If a plan's AFTAP for the 2012 plan year was already certified by September 30, 2012, using the unadjusted segment rates, and the sponsor wishes to reflect the MAP-21 rates for the 2012 plan year for IRC Section 436 purposes, a sponsor may either apply any change in benefit restrictions using the MAP-21 rates prospectively (effective no later than October 1, 2012), or retroactively, as if the AFTAP was originally certified using the MAP-21 rates. If the sponsor applies this change prospectively, the AFTAP must be recertified to reflect the MAP-21 rates by December 31, 2012. Please see Notice 2012-61 for additional details.

Does MAP-21 give any relief to plans that are valued using the full yield curve?

No, MAP-21 does not give any direct relief to plans that are funded using the full yield curve instead of the segment interest rates, but it does give plan sponsors a one-time opportunity to opt out of the yield curve without IRS approval, and begin using the segment interest rates instead.
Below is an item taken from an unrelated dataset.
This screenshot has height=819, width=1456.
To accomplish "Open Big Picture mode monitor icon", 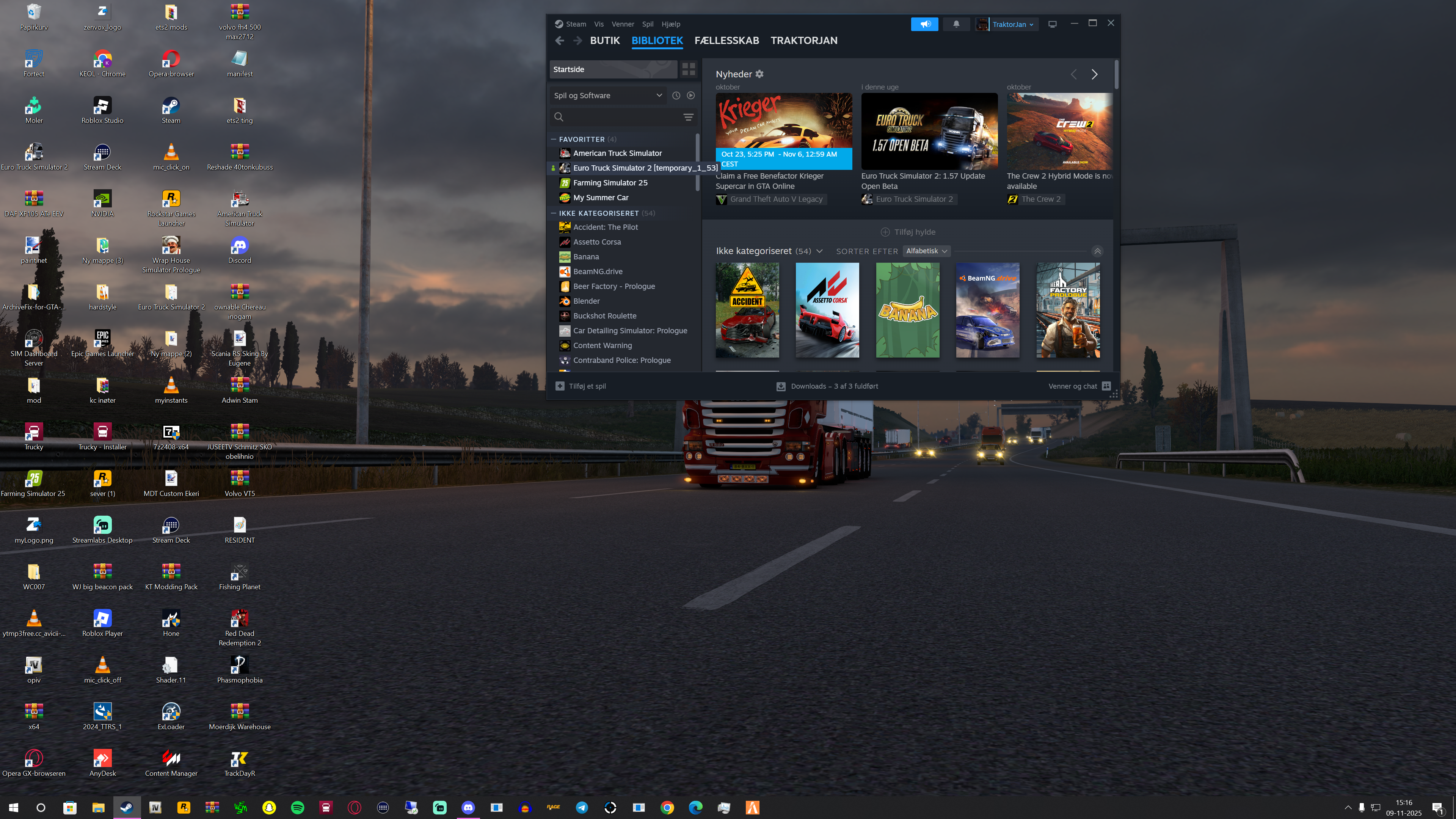I will tap(1052, 24).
This opportunity is only available for the first plan year that MAP-21 applies to a plan (2012 or 2013, depending on the plan sponsor's elections).

If a plan sponsor opts out of using the full yield curve for funding purposes, it must use the segment interest rates for all purposes, even for calculations that can't reflect MAP-21.

How does MAP-21 affect interest credited under cash balance plans?

The Pension Protection Act of 2006 limits the interest rate credited to a cash balance account to a rate no higher than a market rate of return. Final regulations issued in October 2010 (T.D. 9505) provide that any of the three segment interest rates would be considered acceptable under these rules.

However, these regulations were issued before MAP-21 was enacted, and the IRS has not yet determined whether the MAP-21 segment rates would be acceptable as an interest crediting rate. Until final hybrid plan regulations regarding allowable interest crediting rates are issued, if a cash balance plan credits interest using a segment rate, the plan sponsor may use a reasonable interpretation as to whether the plan's terms mean the segment rate should be the unadjusted segment rate or the MAP-21 segment rate.

Notice 2012-61 also provides that final hybrid plan regulations regarding allowable interest crediting rates will not be effective before January 1, 2014.

What elections must be made by the plan sponsor?

MAP-21 and Notice 2012-61 provide a number of choices for the plan sponsor. A plan sponsor must make an election by the earlier of the actual filing date or filing deadline (including extensions) for the 2012 Form 5500 if the sponsor wishes to:

  • defer the application of MAP-21 until the plan year beginning in 2013,
  • retroactively apply a 2012 AFTAP certification based on MAP-21 when applying IRC Section 436 benefit restrictions, or
  • change certain contribution elections.

In addition, a plan sponsor must make an election by the last day of the 2012 plan year in order to change certain funding balance elections. Elections to opt out of using the full yield curve without requiring IRS approval are due by July 5, 2013.

Please see Notice 2012-61PDF for additional information.